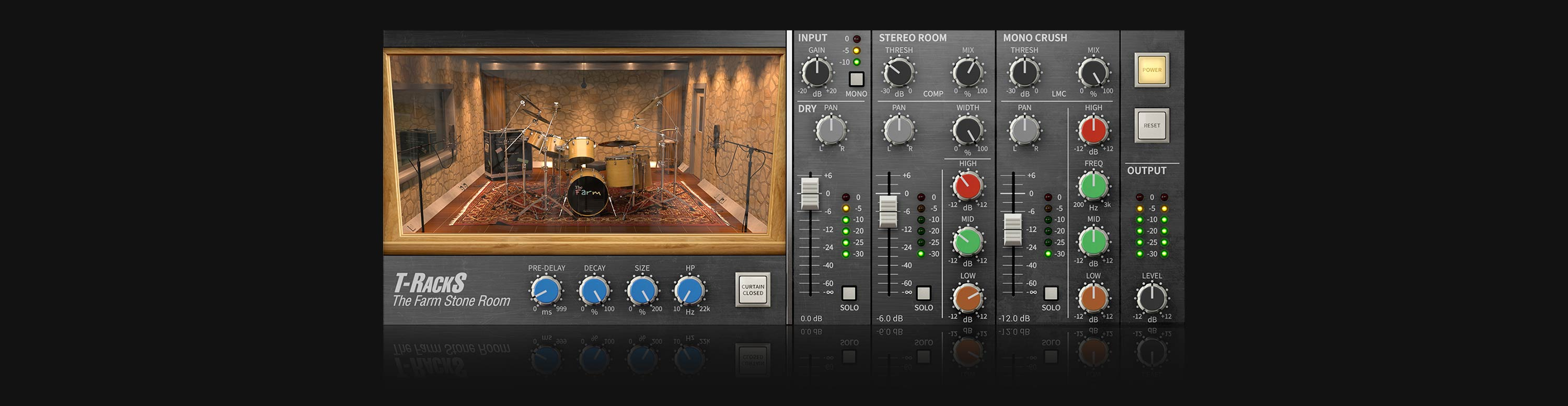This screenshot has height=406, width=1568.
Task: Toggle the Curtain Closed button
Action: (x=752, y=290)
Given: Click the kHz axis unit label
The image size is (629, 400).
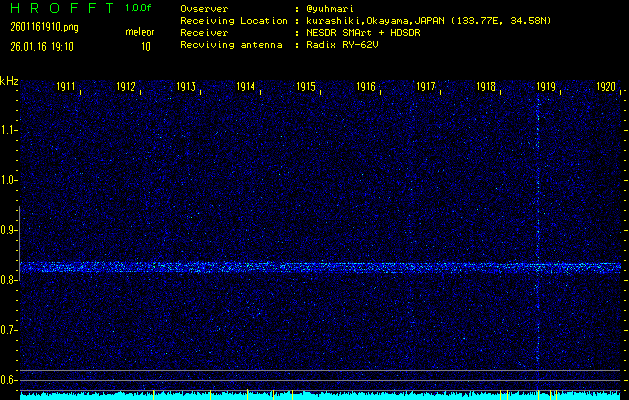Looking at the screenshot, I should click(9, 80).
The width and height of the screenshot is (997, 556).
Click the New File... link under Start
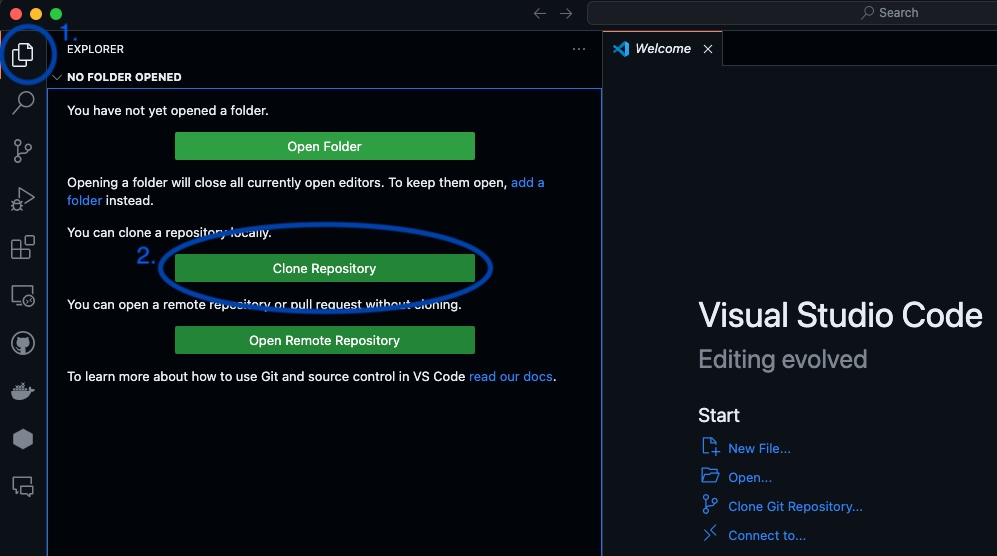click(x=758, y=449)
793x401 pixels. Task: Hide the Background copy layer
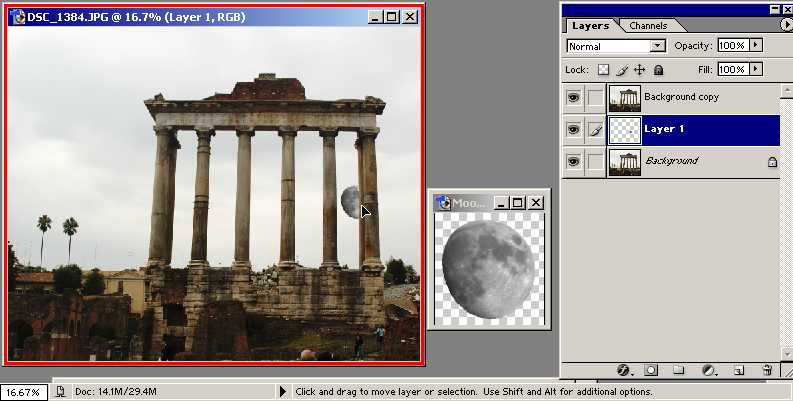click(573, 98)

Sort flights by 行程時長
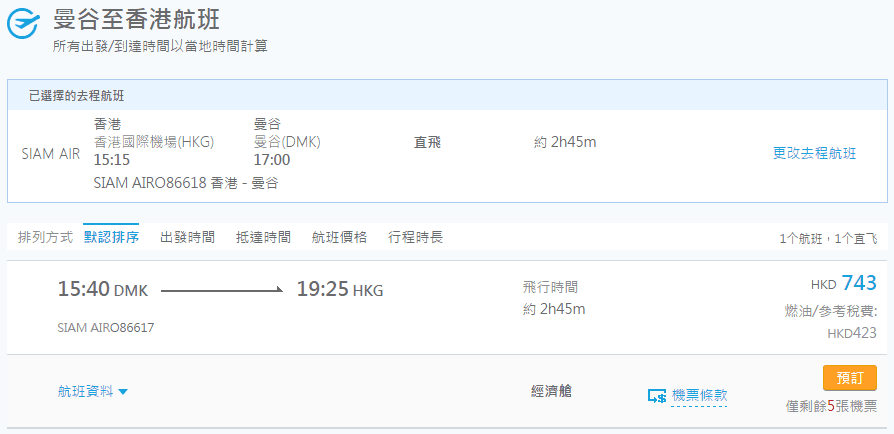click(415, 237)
==
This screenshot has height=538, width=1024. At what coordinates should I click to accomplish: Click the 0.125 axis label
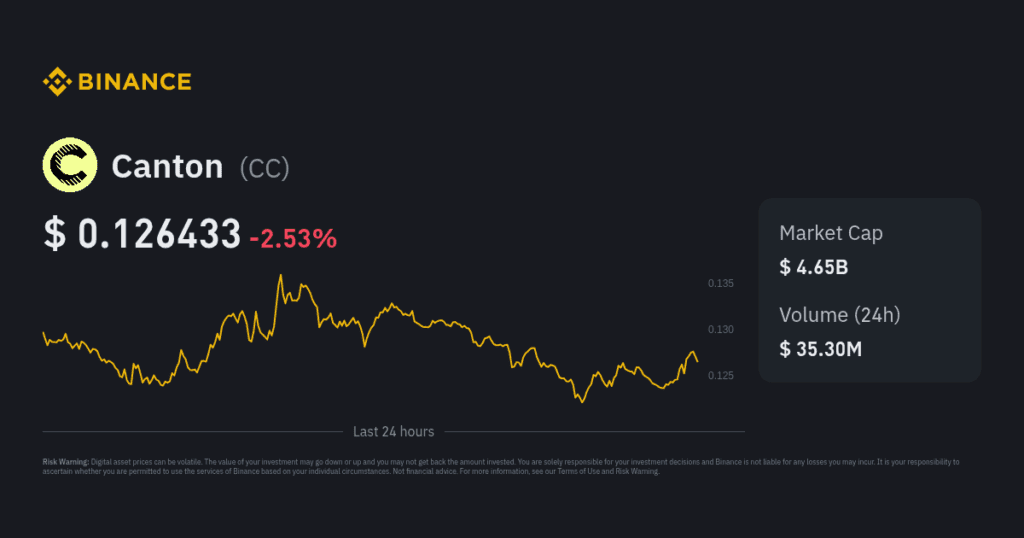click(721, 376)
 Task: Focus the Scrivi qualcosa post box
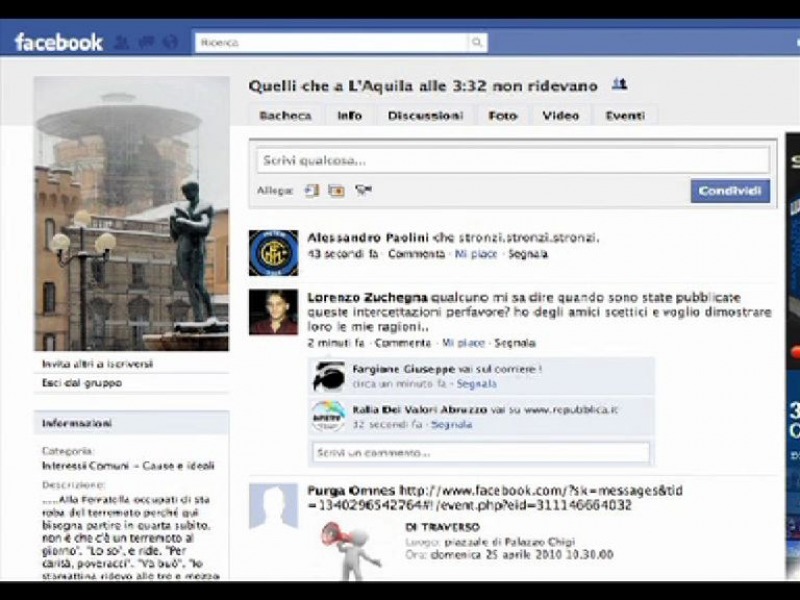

• [Required action] Reproduce exactly the lines above that run from the one with "This screenshot has height=538, width=1024." to the one with "Task: Focus the Scrivi qualcosa post box", both included, leaving pictures out.

• [Result]
This screenshot has height=538, width=1024. At what coordinates should I click to accomplish: Click the 0.125 axis label
click(721, 376)
 Task: Focus the Scrivi qualcosa post box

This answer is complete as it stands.